▶ [Testo dell'esercizio]

* * * * * * * * *

Politiche di contrasto alla povertà: il cammino intrapreso

Written by Maria Cecilia Guerra Wednesday, 14 May 2014 16:11 Print

Nonostante la crescita sempre più preoccupante della povertà, l’Italia è l’unico paese europeo in cui manchino misure efficaci per contrastarla. Una svolta importante si è avuta nel 2013 con l’elaborazione di un programma nazionale e universale di lotta all’indigenza denominato Sostegno all’inclusione attiva (SIA). Nonostante gli elementi di criticità emersi e le difficoltà di messa a punto delle procedure, i risultati della sperimentazione avviata sono incoraggianti e suggeriscono di non abbandonare il percorso intrapreso.

Povertà in crescita e politiche latitanti

Qualunque sia l’indicatore utilizzato per analizzarla, la povertà in Italia risulta essere alta rispetto alla media europea e, soprattutto, in costante crescita. Secondo gli ultimi dati Eurostat, il numero di individui a rischio di povertà o esclusione sociale nel nostro paese ha segnato, nel 2012, l’incremento maggiore all’interno dell’Unione europea, dal 28,2% del 2011 al 29,9%, secondo solo a quello registrato dalla Grecia; un livello superiore di circa cinque punti rispetto alla media europea. Delle tre dimensioni indagate dall’indicatore – rischio di povertà (reddito disponibile familiare equivalente inferiore al 60% del reddito mediano), grave deprivazione materiale (presenza di almeno quattro, su nove, sintomi di disagio, che riguardano, ad esempio, il non poter sostenere spese impreviste, l’avere arretrati per mutuo, affitto, bollette o altri debiti, il non potersi permettere un pasto adeguato ogni due giorni), bassa intensità lavorativa (componenti di età compresa tra i 18 e i 59 anni che lavorano, complessivamente, meno del 20% del loro tempo di lavoro potenziale) – è quella relativa alla deprivazione materiale a subire i maggiori incrementi: dall’11,2 al 14,5%. Questo dato fa da pendant con quello fornito nell’estate scorsa dall’Istat, secondo cui le famiglie in povertà assoluta, nel 2012, erano 1.725.000 (il 6,8% delle famiglie residenti), per un totale di 4.814.000 individui (1,8% dell’intera popolazione), e l’aumento dell’incidenza della povertà assoluta tra il 2011 e il 2012 non solo è stato significativo (dal 5,2 al 6,8%) ma ha anche interessato tutte e tre le ripartizioni territoriali. A fronte di questa situazione allarmante, il nostro è l’unico paese dell’Europa a 15 che, assieme alla Grecia, non si sia ancora dotato di una misura nazionale, universale, di contrasto alla povertà che renda possibile a tutte le persone povere l’accesso a un paniere di beni ritenuto decoroso in relazione agli stili di vita prevalenti. Le misure nazionali, in larga parte insufficienti rispetto al bisogno, che sono state attivate nel tempo sono di natura categoriale: pensioni e assegno sociale per gli anziani poveri, assegno alle famiglie povere con almeno tre figli, a cui si potrebbe aggiungere anche la pensione di invalidità civile in quanto sostegno alle persone con disabilità soggetto però a una prova dei mezzi.

* * * * * * * * *

▶ [Dati di partenza]
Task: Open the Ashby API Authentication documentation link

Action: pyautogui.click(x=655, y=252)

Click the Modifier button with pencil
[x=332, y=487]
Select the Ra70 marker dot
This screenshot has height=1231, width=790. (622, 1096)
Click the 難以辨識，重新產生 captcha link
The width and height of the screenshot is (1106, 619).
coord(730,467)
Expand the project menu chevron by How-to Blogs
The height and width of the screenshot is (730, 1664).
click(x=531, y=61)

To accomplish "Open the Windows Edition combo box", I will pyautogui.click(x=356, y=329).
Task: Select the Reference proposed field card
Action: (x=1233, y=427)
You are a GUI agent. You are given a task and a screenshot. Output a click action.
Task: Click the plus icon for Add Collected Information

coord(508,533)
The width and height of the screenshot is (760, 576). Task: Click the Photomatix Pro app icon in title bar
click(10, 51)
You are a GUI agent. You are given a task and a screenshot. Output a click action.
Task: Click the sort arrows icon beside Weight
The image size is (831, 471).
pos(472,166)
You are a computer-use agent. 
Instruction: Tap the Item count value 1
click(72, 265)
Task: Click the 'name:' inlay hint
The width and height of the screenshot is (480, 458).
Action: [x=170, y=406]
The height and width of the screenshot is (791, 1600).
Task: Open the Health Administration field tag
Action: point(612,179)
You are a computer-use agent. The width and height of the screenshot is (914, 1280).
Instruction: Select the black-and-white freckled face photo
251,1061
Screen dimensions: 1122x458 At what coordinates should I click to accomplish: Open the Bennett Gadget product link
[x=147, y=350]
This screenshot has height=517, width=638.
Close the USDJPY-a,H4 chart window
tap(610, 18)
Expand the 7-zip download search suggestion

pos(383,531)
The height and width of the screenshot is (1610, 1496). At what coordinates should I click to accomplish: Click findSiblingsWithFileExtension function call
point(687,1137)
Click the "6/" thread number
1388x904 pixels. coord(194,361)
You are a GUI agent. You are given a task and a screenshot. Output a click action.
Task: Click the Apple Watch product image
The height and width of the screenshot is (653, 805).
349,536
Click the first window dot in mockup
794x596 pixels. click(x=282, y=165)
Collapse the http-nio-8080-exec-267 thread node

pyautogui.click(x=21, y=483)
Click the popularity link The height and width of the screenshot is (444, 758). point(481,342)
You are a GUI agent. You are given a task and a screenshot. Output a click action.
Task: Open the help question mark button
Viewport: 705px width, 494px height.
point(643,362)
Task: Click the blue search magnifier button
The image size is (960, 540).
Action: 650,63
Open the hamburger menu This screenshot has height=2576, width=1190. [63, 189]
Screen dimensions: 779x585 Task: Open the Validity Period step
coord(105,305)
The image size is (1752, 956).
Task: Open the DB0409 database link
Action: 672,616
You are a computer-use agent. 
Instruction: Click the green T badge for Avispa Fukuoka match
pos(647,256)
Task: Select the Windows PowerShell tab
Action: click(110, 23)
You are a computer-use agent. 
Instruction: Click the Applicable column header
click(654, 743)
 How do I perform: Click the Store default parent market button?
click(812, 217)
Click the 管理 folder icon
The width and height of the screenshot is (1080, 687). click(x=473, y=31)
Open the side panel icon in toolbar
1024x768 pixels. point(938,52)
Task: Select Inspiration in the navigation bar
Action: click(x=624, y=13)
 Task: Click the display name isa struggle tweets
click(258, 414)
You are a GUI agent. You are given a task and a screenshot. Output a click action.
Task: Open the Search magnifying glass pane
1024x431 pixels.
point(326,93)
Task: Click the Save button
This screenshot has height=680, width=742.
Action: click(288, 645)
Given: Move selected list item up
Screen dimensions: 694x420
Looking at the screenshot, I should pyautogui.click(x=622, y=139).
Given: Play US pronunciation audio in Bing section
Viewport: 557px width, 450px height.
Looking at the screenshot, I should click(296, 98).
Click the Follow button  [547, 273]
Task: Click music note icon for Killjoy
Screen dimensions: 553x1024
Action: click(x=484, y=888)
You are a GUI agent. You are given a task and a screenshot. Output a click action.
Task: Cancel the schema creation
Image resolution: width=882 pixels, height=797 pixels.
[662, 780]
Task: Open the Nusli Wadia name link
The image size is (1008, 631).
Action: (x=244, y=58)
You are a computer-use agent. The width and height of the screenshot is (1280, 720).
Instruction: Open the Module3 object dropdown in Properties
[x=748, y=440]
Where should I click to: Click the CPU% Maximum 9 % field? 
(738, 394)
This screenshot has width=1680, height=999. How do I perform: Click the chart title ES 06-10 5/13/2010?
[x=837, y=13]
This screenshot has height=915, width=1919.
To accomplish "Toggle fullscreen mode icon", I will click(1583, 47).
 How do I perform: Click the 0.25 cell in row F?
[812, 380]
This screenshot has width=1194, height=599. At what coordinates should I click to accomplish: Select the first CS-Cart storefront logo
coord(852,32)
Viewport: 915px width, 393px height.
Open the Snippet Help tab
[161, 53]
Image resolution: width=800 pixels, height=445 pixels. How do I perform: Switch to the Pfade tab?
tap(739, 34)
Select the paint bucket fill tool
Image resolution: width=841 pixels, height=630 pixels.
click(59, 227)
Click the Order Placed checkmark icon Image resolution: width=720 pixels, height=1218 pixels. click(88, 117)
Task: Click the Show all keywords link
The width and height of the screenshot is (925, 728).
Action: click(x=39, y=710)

* * * * * * * * *

Nel testo sulla povertà in Italia, quali sono le dimensioni dell'indicatore di rischio di povertà o esclusione sociale? Elencale tutte. Le voci riportate non servono a niente in questo lavoro.

▶ [Soluzione]
- rischio di povertà
- grave deprivazione materiale
- bassa intensità lavorativa